Daily file photo by Colin Boyle
Northwestern announced Tuesday it is launching a two-year research and development project to strengthen local news business models.
To increase reader engagement and help improve trust in media, the Medill School of Journalism will lead the Northwestern Local News Initiative in examining how readers engage with local news online, according to a news release.
A $300,000 grant from Lilly Endowment Inc., along with other gifts from donors and alumni, will help support the initiative, the release said. NU will partner with three newspapers — the Chicago Tribune, The Indianapolis Star and the San Francisco Chronicle — to form “Learning Labs” that will be used to develop new tools for improving reader engagement and financial sustainability.
Tim Franklin, senior associate dean at Medill and the initiative’s leader, told The Daily he wanted to partner with news organizations from different ownership groups. The Indianapolis Star is owned by Gannett, the San Francisco Chronicle is owned by Hearst and the Chicago Tribune is owned by Tronc. Franklin noted the San Francisco Chronicle’s proximity to NU’s new San Francisco campus and Medill’s long standing relationship with the Tribune.
Internal discussions about the project date back to last summer, Franklin said. He stressed the importance of local news and said he was involved in a local news project during his time as Poynter Institute president.
“There is no question that the shrinkage of local news coverage, I think, is one of the biggest crises facing local journalism today, and, I would also argue, a real issue for our democracy,” Franklin said.
The Medill IMC Spiegel Digital & Database Research Center and the Knight Lab will both participate in the initiative, according to the release. As the center analyzes anonymous data about readers’ engagement with news coverage at the Learning Labs, faculty and staff at the Knight Lab will interview residents in the local markets and gather data on news consumption.
Medill Prof. Tom Collinger, executive director of the Spiegel Research Center, could not immediately be reached for comment.
Franklin said he was interested in using existing resources at NU, particularly the Spiegel Research Center’s sophisticated data mining and analytics surrounding audience behavior. The center can detect tendencies including how often readers share content online and on which platforms they typically read news stories, he said.
“They can determine with great sophistication the behaviors that lead readers to become subscribers, to consume advertising or to cancel digital subscriptions,” Franklin said. “It’s incredibly valuable research and information that news organizations need these days.”
According to the release, research from the Knight Lab and the Spiegel Research Center will be used to launch the initiative’s product development and experimentation phase early next year.
Audrey Cooper, editor in chief of the San Francisco Chronicle, said in the release that her publication is “thrilled” to collaborate with Medill.
“Getting better insight into what readers need to know and how they want to learn about vital topics of the day is a key part of what will help us continue to serve the people of Northern California for generations to come, and I’m confident this project will go a long way in helping us reach those goals,” Cooper said.
Franklin would not say how much money NU has raised for the initiative, but added that fundraising efforts are ongoing.
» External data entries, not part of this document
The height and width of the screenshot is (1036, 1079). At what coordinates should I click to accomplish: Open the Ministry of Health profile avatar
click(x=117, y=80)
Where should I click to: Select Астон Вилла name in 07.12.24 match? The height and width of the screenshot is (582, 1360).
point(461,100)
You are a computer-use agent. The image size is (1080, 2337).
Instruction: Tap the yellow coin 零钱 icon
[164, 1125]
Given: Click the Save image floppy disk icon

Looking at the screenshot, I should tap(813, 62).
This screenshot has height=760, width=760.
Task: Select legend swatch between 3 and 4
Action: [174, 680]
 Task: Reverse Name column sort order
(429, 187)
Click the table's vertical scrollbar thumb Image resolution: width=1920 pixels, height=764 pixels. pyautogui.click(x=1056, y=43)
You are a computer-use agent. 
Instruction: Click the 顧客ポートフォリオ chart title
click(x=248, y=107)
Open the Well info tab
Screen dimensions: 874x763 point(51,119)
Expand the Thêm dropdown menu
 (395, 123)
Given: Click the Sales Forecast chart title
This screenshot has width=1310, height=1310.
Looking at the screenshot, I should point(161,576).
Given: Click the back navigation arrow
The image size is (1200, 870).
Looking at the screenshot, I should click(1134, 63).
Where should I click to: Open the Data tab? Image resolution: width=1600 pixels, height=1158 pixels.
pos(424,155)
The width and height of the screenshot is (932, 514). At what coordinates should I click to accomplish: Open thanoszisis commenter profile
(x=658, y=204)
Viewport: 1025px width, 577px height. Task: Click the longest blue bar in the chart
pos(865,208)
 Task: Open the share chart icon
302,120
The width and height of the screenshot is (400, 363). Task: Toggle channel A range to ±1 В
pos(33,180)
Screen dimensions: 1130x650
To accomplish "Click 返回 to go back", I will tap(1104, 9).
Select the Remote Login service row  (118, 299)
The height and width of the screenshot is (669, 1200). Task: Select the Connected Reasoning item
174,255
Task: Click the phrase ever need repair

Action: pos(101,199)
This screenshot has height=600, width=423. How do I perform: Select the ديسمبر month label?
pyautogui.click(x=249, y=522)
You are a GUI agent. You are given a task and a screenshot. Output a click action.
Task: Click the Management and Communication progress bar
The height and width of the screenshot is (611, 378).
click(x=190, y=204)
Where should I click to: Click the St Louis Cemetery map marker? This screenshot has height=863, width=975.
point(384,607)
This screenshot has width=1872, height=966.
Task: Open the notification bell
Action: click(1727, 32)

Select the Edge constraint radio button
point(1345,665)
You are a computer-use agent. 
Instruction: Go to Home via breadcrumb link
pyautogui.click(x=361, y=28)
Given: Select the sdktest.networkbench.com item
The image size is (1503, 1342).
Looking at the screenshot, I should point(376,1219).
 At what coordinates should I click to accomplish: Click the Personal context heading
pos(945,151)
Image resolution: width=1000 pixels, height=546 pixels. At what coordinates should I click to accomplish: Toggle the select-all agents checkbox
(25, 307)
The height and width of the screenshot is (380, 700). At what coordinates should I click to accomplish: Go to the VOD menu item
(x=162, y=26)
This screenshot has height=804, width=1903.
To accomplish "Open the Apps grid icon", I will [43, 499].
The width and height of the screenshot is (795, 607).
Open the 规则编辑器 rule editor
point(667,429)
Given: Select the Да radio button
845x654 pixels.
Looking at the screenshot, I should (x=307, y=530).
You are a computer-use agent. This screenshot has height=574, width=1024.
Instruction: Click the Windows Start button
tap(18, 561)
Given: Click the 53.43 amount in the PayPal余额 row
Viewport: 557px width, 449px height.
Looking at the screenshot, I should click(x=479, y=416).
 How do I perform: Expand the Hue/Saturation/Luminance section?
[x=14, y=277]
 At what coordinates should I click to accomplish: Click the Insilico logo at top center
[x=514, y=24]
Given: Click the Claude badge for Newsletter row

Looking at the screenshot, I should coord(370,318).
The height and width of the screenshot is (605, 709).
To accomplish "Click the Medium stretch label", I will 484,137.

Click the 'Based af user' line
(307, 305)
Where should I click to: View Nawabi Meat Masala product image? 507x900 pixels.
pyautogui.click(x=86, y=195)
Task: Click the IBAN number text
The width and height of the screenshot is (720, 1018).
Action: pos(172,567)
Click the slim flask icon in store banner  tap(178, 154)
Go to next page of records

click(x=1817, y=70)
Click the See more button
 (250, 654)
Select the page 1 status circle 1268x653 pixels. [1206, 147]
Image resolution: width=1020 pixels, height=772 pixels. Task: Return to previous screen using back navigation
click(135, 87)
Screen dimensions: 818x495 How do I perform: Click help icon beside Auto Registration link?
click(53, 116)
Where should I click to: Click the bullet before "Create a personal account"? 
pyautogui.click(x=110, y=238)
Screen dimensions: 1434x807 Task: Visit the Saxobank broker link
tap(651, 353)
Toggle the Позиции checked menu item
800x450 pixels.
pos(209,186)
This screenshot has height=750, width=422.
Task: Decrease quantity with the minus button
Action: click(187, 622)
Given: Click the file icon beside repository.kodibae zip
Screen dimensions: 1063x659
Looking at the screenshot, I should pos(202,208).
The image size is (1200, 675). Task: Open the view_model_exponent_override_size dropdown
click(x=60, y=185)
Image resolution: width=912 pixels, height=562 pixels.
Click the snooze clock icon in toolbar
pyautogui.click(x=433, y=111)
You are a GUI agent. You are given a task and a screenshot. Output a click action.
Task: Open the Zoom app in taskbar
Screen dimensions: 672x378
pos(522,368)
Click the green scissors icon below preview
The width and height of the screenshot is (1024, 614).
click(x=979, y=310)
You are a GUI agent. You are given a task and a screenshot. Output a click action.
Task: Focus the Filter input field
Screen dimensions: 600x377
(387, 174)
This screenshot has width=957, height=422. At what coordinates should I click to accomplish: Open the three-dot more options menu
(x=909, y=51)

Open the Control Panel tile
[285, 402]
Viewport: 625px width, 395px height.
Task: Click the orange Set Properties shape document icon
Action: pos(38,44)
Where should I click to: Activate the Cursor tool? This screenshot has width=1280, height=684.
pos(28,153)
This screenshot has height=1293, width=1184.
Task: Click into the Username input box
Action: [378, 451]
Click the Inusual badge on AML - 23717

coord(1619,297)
He said the data research will begin after non-disclosure agreements with the three Learning Labs are signed.
Although the initiative is launching as a partnership with three newspapers, Franklin stressed that it is a national project.
“We will be creating a new channel on the Medill site and we will be sharing the learnings and best practices and successes and even some of the setbacks nationally so that the whole industry can learn from this work,” he said. “It’s not just three local news organizations that are trying to figure this out.”